To further clarify what we mean by unique, if we had the following vector in R, c("a", "b", "a", "c"), its unique values are c("a", "b", "c").

Items to submit
  • Two lines of UNIX commands used to solve the problem.

  • The ratio of unique `Summary’s.

Question 3

Use a chain of UNIX commands, piped in a sequence, to create a frequency table of Score.

Items to submit
  • The line of UNIX commands used to solve the problem.

  • The frequency table.

Question 4

Who is the user with the highest number of reviews? There are two columns you could use to answer this question, but which column do you think would be most appropriate and why?

You may need to pipe the output to sort multiple times.

To create the frequency table, read through the man pages for uniq. Man pages are the "manual" pages for UNIX commands. You can read through the man pages for uniq by running the following:

man uniq
Items to submit
  • The line of UNIX commands used to solve the problem.

  • The frequency table.

Question 5

Anecdotally, there seems to be a tendency to leave reviews when we feel strongly (either positive or negative) about a product. For the user with the highest number of reviews (i.e., the user identified in question 4), would you say that they follow this pattern of extremes? Let’s consider 5 star reviews to be strongly positive and 1 star reviews to be strongly negative. Let’s consider anything in between neither strongly positive nor negative.

You may find the solution to problem (3) useful.

Items to submit
  • The line of UNIX commands used to solve the problem.

Question 6

Find the most helpful review with a Score of 5. Then (separately) find the most helpful review with a Score of 1. As before, we are considering the most helpful review to be the review with the highest HelpfulnessNumerator.

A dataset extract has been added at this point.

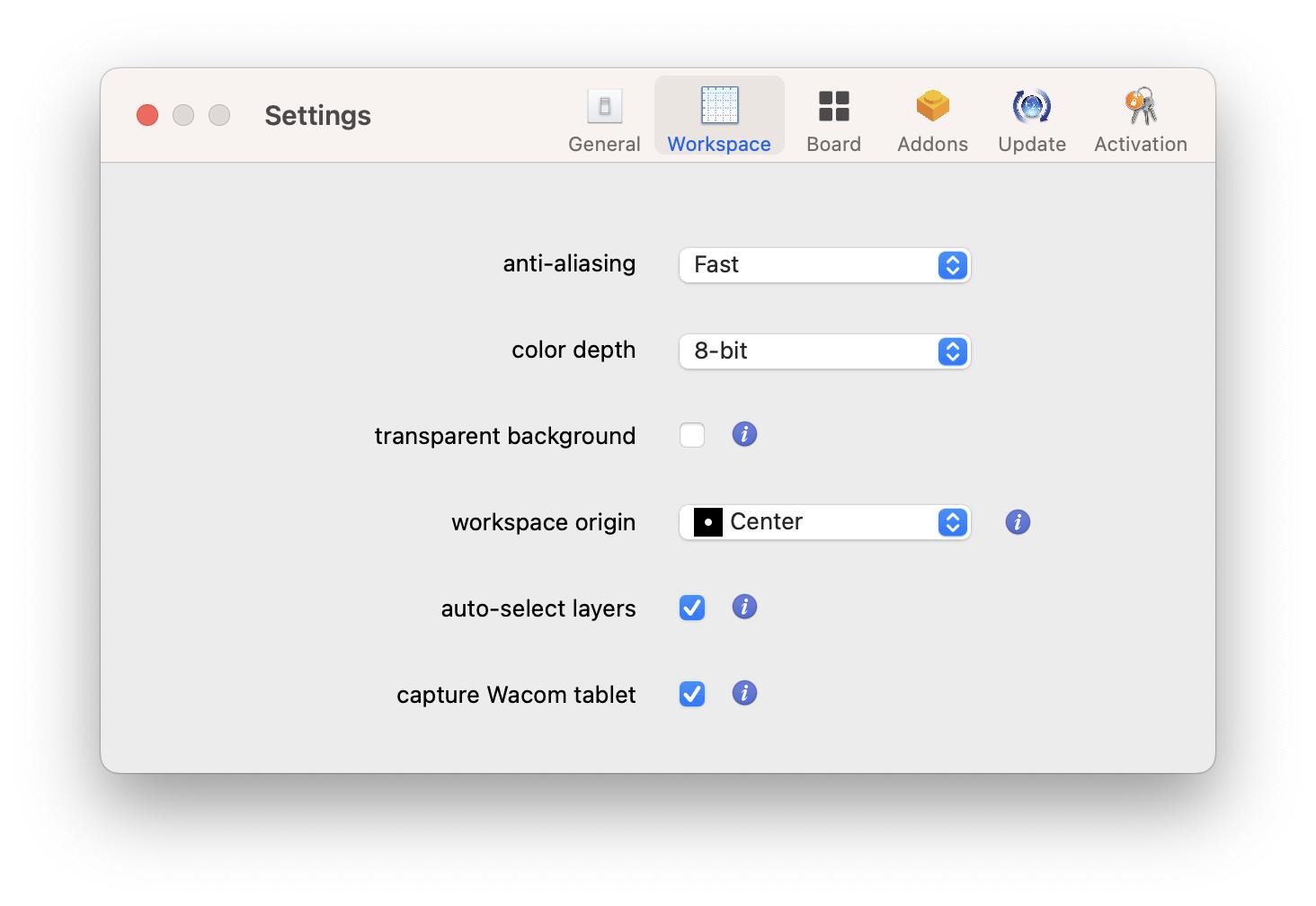Open workspace origin Center dropdown
The image size is (1316, 906).
(x=824, y=522)
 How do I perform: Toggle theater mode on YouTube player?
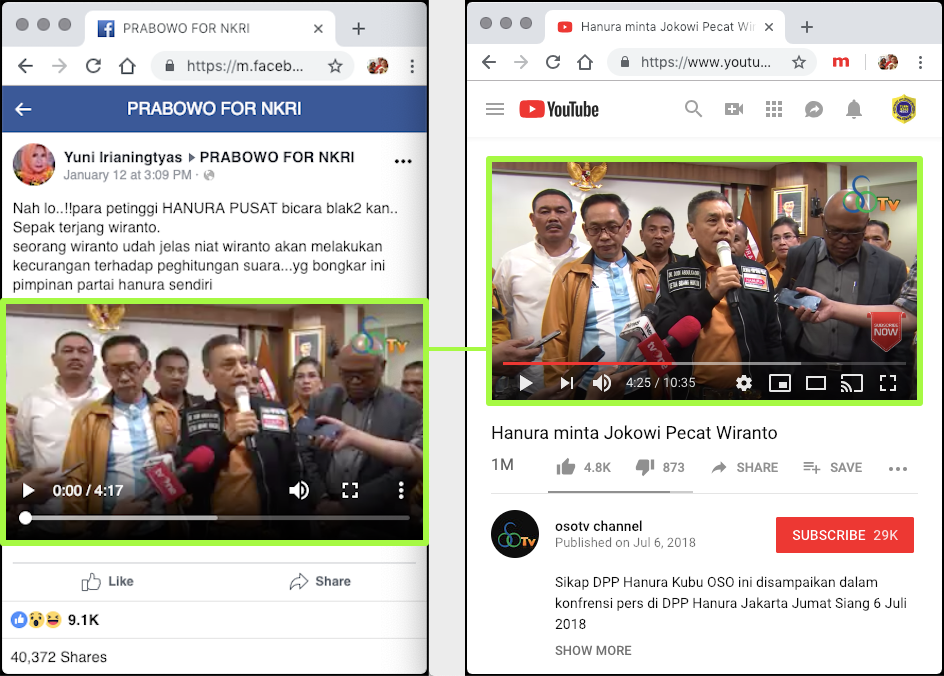815,383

You can use multiple lines to solve this problem.

Items to submit
  • The lines of UNIX commands used to solve the problem.

  • `ProductId’s of both requested reviews.

Question 7

For only the two ProductId from the previous question, create a new dataset called scores.csv that contains all ProductId and Score from all reviews for these two items.

Items to submit
  • The line of UNIX commands used to solve the problem.

OPTIONAL QUESTION

Use R to load up scores.csv into a new data.frame called dat. Create a histogram for each products' Score. Compare the most helpful review Score with those given in the histogram. Based on this comparison, point out some curiosities about the product that may be worth exploring. For example, if a product receives many high scores, but has a super helpful review that gives the product 1 star, I may tend to wonder if the product is not as great as it seems to be.

Items to submit
  • R code used to create the histograms.

  • 3 histograms, 1 for each ProductId.

  • 1-2 sentences describing the curious pattern that you would like to further explore.